SOURCE DOCUMENT ::
============================================================
Metadata-Version: 2.1
Name: em27_metadata
Version: 1.0.0rc4
Summary: Single source of truth for ESM's EM27 measurement logistics
Home-page: https://github.com/tum-esm/em27-metadata
Author: Moritz Makowski
Author-email: moritz.makowski@tum.de
Requires-Python: >=3.8,<4.0
Classifier: Programming Language :: Python :: 3
Classifier: Programming Language :: Python :: 3.8
Classifier: Programming Language :: Python :: 3.9
Classifier: Programming Language :: Python :: 3.10
Classifier: Programming Language :: Python :: 3.11
Classifier: Programming Language :: Python :: 3.12
Requires-Dist: pydantic (>=2.4.2,<3.0.0)
Requires-Dist: requests (>=2.31.0,<3.0.0)
Project-URL: Repository, https://github.com/tum-esm/em27-metadata
Description-Content-Type: text/markdown

# EM27 Metadata

## The purpose of this library

This repository is the single source of truth for our EM27 measurement logistics: "Where has each station been on each day of measurements?" We selected this format over putting it in a database due to various reasons:

- Easy to read, modify and extend by selective group members using GitHub permissions
- Changes to this are more evident here than in database logs
- Versioning (easy to revert mistakes)
============================================================
INSTRUCTIONS ::
1. According to the em27_metadata package description, why was a repository chosen over a database for the measurement logistics? Answer in one to three sentences.
2. Which Python versions does the em27_metadata package description list as required?
3. Write the next part of the em27_metadata package description.
The listing has nothing to do with the em27_metadata package description.

INFORMATION SHOWN ::
============================================================
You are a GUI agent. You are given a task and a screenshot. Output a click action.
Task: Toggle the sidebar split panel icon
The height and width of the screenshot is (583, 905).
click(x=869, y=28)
============================================================
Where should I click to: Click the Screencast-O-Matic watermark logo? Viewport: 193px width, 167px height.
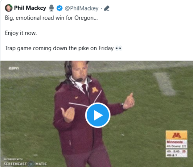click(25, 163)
============================================================
PER-TASK ANSWERS ::
1. A repository is easy to read, modify and extend, and GitHub permissions control which group members can do so. Changes are also more evident there than in database logs, and versioning makes mistakes easy to revert.

2. Python 3.8 or later, but below 4.0.

3.
- Automatic testing of the files integrities
- Easy import as a statically typed Python library

<br/>

## How it works

This repository only contains a Python library to interact with the metadata. The metadata itself is stored in local files or a GitHub repository. The library can load the metadata from both sources and provides a unified interface with static types to access it.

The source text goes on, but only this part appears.